*EXERCISE DETAILS*.
Count the lines in the records below that contain the word "accomplish", and give that figure alone.

━━━━━━━━━━━━━━━━━━━━

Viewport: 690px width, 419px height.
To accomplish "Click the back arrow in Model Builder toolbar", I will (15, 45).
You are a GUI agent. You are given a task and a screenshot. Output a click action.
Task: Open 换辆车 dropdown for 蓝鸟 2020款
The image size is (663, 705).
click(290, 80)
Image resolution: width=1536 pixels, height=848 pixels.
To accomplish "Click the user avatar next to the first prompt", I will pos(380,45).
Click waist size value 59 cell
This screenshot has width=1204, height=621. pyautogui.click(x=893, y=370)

━━━━━━━━━━━━━━━━━━━━

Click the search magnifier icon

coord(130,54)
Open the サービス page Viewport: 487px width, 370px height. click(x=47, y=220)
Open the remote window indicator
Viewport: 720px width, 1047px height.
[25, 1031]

━━━━━━━━━━━━━━━━━━━━

*RESPONSE TO THE EXERCISE*.
2